Question 15.6: Preloaded Bolt Clamping of a Cylinder under External Load A ...

See Figures 15.11 and 15.16.

The cross-sectional area of the parts is equal to A_p=\pi\left(D^2-d^2\right) / 4=\pi\left(20^2-10^2\right) / 4= 235.6mm².

a. Through the use of Equation 15.20, the preload is

F_i=\left\{\begin{array}{cc} 0.75 F_p & \text { (reused connections) } \\ 0.9 F_p & \text { (permanent connections) } \end{array}\right.      (15.20)

F_i=0.75 F_p=0.75 S_p A_t=0.75(380)(58)=16.53  kN

This corresponds to an estimated bolt tightening torque (see Section 15.8) of

T=0.2 F_i d=0.2(16.53)(10)=33.06  N \cdot m

b. From Equation 15.33a, the lengths of thread L_{t} and shank L_{s} of the bolt (Figure 15.12) are

L_t=\left\{\begin{array}{cr} 2 d+6 & L \leq 125 \\ 2 d+12 & 125<L \leq 200 \\ 2 d+25 & L>200 \end{array}\right.        (15.33a)

\begin{array}{l} L_t=2 d+6=2(10)+6=26  mm \\ L_s=L-L_t=65-26=39  mm \end{array}

The stiffness constant for the bolt, by Equation 15.32, is

\frac{1}{k_b}=\frac{L_t}{A_t E_b}+\frac{L_{ s }}{A_b E_b}      (15.32)

\frac{1}{k_b}=\frac{L_t}{A_t E}+\frac{L_s}{A_s E}=\frac{1}{200\left(10^6\right)}\left[\frac{26}{58}+\frac{39(4)}{\pi(10)^2}\right], \quad k_b=2.117\left(10^8\right)  N / m

By Equation 15.31b, the stiffness constant for the parts is

k_p=\frac{A_p E_p}{L}          (15.31b)

k_p=\frac{A_p E}{L}=\frac{235.6 \times 10^{-6}\left(200 \times 10^9\right)}{65 \times 10^{-3}}=7.249\left(10^8\right)  N / m

The joint stiffness factor, using Equation 15.22, is therefore

C=\frac{k_b}{k_p+k_b}=\frac{2.117}{7.249+2.117}=0.226

Comment: The results indicate that k_p \approx 3.4 k_b .

c. From Equations 15.23 and 15.24, the forces on the bolt and parts are

F_b=C P+F_i \quad\left(\text { for } F_p<0\right)       (15.23)

F_p=(1-C) P-F_i \quad\left(\text { for } F_p<0\right)     (15.24)
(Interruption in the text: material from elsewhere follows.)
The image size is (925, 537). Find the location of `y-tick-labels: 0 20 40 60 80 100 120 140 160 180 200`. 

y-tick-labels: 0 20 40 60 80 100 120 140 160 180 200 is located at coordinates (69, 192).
The largest tensile stress in the bolt equals

\sigma_b=\frac{F_b}{A_t}=\frac{18.34\left(10^3\right)}{58\left(10^{-6}\right)}=316  MPa

Comment: No stress-concentration factor applies for a statically loaded ductile material.

d. The factor of safety with respect to onset of yielding is equal to

n=\frac{S_y}{\sigma_b}=\frac{420}{316}=1.33

Applying Equation 15.28, the load required to separate the joint and factor of
safety against joint separation are

P_s=\frac{F_i}{(1-C)}           (15.28a)

n_s=\frac{P_s}{P}=\frac{F_i}{P(1-C)}      (15.28b)

\begin{array}{l} P_s=\frac{F_i}{(1-C)}=\frac{16.53}{(1-0.226)}=21.36  kN \\ n_s=\frac{P_s}{P}=\frac{21.36}{8}=2.67 \end{array}

Comment: Both safety factors found against yielding and separation are acceptable.